ACTIVITY 1: According to the sagebrush article, at which university did Grossfurthner study biology?
ACTIVITY 2: Write out the stretch of the sagebrush article from "February 16, 2023" through "other life exists.", switching "tree line" to "timberline".
(Beginning of GIVEN PASSAGE)
Adapting Genomes: Sagebrush Show Resilience in More Ways than One

February 16, 2023

Photo by U of I Creative Services

Lukas-measuring-sagebrush-in-the-field

Even in the most extreme environments where the soil is shallow and water is scarce, plants survive and thrive.

It was high above the tree line in the Austrian Alps near his home where Lukas Grossfurthner's fascination with plants germinated. Well acquainted with the harsh mountain conditions, he marveled at plants growing through craggy rocks where little other life exists.

"When you climb those mountains, you see that the environment is oftentimes not in your favor. But those plants hang out there," he says.

Grossfurthner’s passion for plants grew as he studied biology at the University of Vienna. As he followed his professors through mud, snowfields and rain, he was drawn to species with complex evolutionary relationships. For his master’s thesis, he disentangled how species of an alpine plant group are related to each other.

In Vienna, he specialized in unconventional, polyploid species. Most genomic tools (molecular methods and computer programs used to study genomes) are developed for diploid species, like humans. But the alpine plants he studied are polyploid, which means they have more than the typical two sets of chromosomes.

He wanted to continue applying genomic methods to plants with different ploidies and discovered a Ph.D. position studying big sagebrush (Artemisia tridentata), offered by Paul Hohenlohe and Lisette Waits, who he recognized for their contributions to the field.

Artemisia tridentata and its subspecies presents the ideal challenge for Grossfurthner: not only do they thrive in harsh environments, but their complicated relationships and polyploidy make them difficult to study using traditional genomic methods.

Not only is studying sagebrush a welcome challenge for Grossfurthner, it’s also a necessary one. Many ecologists consider big sagebrush one of the most important native plants in the western United States. Since its European arrival, a large portion of its range has been depleted, and in the past 20 years alone, it lost 1.3 million acres per year.
(End of GIVEN PASSAGE)
(Beginning of EXTRACTED DATA)
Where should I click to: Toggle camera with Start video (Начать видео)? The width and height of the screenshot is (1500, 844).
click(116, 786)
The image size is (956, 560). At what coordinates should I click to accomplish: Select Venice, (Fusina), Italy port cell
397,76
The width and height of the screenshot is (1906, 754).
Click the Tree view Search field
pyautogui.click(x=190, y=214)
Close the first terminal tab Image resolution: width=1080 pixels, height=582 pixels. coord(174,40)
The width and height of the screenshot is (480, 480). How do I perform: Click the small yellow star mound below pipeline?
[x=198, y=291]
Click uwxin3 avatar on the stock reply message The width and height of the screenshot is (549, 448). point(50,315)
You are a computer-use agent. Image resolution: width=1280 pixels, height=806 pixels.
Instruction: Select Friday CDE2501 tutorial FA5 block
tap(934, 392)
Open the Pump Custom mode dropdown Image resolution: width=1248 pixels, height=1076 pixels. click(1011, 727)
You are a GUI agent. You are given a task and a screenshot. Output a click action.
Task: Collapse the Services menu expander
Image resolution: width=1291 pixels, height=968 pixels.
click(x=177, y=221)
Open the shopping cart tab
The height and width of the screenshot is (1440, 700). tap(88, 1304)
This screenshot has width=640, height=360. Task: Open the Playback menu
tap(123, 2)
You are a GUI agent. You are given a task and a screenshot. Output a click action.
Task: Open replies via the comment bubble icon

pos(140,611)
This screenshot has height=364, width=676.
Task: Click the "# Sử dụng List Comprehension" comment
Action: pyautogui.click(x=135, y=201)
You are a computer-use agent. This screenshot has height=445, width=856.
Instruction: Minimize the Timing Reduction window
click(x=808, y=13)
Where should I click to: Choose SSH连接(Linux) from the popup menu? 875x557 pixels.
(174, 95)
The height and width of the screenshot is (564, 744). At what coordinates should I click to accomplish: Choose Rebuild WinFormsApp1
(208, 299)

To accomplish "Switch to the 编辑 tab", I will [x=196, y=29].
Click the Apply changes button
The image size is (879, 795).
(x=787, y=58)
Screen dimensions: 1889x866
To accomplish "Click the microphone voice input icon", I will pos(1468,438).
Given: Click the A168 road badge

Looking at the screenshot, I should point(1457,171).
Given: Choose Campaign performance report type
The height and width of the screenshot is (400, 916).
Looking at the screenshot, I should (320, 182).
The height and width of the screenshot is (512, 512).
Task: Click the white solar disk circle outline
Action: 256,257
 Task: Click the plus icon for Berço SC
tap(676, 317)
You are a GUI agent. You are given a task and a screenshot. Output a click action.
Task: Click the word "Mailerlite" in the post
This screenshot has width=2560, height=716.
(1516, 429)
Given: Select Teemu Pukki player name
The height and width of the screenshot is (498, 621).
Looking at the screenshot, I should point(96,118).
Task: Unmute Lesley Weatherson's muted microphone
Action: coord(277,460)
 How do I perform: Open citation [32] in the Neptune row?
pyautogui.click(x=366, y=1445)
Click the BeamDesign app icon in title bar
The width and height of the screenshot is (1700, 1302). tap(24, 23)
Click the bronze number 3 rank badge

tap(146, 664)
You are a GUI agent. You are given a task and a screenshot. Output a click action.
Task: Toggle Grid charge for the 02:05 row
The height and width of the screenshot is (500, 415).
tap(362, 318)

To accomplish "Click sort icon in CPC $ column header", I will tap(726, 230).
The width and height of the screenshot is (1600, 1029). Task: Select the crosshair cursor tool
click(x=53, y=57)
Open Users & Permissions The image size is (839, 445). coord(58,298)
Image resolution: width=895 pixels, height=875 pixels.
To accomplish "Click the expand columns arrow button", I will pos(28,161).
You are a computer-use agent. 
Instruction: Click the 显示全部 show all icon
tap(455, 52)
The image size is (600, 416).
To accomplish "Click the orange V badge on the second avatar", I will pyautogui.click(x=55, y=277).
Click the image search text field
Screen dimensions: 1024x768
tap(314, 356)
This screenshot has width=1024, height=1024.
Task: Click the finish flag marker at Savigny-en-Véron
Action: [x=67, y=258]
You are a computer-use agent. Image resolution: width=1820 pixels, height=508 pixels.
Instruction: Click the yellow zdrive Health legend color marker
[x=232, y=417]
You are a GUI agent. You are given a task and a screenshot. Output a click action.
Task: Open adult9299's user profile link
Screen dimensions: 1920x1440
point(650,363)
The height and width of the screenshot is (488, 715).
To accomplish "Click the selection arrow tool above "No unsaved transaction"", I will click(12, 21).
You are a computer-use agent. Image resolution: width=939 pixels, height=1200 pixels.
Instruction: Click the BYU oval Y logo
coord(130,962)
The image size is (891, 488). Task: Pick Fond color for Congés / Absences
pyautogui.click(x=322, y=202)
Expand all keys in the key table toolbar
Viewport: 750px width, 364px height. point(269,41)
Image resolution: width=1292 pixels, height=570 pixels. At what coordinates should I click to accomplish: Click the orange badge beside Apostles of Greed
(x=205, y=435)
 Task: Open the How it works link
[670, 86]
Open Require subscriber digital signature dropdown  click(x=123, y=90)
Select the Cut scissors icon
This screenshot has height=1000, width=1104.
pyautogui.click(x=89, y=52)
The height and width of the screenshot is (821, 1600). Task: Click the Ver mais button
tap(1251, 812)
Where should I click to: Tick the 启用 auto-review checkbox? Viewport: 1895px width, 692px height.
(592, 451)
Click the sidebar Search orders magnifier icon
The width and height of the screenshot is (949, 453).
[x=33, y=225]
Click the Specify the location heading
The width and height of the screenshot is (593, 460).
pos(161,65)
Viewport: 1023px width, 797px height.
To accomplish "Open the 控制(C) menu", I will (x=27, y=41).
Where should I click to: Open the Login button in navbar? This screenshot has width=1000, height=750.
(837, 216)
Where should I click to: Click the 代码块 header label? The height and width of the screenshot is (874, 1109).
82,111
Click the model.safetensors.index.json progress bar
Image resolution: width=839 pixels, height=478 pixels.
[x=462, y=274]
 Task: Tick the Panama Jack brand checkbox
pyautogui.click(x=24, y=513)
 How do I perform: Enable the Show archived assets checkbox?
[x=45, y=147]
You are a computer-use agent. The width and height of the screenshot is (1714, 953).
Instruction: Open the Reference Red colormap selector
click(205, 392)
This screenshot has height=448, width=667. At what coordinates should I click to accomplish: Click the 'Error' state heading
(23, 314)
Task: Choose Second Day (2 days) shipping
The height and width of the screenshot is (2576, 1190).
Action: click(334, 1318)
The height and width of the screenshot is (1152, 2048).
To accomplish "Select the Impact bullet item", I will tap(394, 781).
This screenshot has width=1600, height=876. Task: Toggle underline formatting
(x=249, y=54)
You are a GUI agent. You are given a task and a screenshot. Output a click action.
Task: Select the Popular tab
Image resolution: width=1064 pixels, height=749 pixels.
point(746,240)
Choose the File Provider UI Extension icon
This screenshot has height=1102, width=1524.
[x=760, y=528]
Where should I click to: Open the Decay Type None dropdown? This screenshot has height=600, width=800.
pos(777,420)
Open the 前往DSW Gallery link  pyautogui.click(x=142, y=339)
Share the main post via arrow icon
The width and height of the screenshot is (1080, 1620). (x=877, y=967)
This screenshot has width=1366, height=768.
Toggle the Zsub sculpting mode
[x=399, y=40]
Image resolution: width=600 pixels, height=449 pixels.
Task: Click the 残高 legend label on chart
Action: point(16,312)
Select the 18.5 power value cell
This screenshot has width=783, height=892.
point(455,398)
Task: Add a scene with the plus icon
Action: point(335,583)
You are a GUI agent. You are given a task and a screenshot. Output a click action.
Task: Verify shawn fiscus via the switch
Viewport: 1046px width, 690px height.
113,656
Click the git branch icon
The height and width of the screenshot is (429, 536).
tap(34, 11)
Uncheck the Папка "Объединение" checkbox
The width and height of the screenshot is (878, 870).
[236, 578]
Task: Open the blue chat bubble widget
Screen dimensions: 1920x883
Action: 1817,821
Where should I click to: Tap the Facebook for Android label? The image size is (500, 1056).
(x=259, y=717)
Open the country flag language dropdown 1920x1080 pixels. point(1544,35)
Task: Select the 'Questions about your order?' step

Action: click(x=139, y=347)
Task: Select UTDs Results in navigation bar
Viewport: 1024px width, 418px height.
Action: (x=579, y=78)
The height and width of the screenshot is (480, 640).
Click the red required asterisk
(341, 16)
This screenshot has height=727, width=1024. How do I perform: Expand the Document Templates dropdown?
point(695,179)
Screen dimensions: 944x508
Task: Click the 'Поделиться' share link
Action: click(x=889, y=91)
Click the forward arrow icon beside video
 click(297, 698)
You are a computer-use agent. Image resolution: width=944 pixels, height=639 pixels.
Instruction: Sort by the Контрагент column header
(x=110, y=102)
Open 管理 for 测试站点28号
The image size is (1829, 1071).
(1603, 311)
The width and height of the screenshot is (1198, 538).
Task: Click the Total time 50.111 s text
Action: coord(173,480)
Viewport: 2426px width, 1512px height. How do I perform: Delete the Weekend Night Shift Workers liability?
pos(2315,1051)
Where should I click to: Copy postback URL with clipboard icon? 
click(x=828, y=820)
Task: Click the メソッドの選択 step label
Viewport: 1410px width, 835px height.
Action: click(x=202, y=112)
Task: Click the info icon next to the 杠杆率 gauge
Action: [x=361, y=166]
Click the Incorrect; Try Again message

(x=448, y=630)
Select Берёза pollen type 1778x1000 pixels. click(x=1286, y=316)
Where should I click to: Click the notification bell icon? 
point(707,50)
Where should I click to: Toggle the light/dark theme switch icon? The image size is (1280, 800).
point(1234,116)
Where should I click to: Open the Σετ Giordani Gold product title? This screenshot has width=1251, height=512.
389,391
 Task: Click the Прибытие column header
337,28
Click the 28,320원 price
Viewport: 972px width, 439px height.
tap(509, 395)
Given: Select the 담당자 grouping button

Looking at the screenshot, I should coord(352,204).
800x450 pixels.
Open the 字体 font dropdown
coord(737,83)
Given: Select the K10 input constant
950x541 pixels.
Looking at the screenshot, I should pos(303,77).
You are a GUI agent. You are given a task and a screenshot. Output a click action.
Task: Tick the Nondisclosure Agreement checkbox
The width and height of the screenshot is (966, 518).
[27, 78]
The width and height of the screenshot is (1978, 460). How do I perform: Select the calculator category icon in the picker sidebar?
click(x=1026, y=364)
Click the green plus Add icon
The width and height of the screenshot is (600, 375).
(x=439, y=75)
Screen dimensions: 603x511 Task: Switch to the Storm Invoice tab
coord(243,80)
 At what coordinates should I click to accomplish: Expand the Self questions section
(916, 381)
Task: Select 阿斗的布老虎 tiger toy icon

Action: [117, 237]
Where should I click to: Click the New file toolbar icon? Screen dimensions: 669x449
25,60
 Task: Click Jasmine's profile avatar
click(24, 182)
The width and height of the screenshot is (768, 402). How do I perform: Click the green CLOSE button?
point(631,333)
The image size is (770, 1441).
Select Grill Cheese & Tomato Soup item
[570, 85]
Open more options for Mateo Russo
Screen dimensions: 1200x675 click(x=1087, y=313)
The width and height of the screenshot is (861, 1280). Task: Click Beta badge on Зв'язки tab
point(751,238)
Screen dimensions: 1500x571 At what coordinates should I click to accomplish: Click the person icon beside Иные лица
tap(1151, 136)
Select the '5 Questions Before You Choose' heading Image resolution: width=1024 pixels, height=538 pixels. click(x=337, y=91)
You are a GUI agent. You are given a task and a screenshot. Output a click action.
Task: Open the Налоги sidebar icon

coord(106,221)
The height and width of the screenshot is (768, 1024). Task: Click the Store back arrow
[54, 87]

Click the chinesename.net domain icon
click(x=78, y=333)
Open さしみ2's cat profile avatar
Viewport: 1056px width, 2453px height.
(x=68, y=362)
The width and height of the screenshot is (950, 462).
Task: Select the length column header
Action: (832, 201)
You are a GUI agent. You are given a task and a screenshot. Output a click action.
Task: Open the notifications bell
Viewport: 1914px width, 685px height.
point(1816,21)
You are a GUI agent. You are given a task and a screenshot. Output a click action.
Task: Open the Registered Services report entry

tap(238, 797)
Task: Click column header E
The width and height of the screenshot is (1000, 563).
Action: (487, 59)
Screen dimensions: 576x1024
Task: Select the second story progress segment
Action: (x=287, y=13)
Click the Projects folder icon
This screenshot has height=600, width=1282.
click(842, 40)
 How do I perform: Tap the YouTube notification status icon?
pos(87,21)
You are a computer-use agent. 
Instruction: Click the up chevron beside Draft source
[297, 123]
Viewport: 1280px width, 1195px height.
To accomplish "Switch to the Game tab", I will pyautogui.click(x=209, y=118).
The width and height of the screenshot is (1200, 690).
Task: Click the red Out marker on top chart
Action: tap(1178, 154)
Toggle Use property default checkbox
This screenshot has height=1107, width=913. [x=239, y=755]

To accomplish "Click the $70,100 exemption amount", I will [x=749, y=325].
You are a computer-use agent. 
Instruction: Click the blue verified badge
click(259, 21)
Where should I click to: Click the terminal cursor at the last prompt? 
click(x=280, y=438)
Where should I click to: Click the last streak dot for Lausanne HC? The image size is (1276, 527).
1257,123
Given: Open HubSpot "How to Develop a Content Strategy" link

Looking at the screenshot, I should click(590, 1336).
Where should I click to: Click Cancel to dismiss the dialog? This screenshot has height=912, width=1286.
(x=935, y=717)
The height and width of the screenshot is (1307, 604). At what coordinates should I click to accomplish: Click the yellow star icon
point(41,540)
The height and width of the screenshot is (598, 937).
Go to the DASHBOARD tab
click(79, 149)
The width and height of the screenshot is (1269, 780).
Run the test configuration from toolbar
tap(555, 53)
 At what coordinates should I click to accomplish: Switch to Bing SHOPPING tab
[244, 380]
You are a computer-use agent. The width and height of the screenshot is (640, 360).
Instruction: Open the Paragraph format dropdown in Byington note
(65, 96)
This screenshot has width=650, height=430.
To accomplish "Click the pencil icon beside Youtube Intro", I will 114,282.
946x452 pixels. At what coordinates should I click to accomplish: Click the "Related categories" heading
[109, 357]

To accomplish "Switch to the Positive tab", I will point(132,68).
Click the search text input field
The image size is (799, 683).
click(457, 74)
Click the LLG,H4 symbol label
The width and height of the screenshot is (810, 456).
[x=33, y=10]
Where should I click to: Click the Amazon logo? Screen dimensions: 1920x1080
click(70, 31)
(End of EXTRACTED DATA)
REPLY 1: The University of Vienna.

REPLY 2:
February 16, 2023

Photo by U of I Creative Services

Lukas-measuring-sagebrush-in-the-field

Even in the most extreme environments where the soil is shallow and water is scarce, plants survive and thrive.

It was high above the timberline in the Austrian Alps near his home where Lukas Grossfurthner's fascination with plants germinated. Well acquainted with the harsh mountain conditions, he marveled at plants growing through craggy rocks where little other life exists.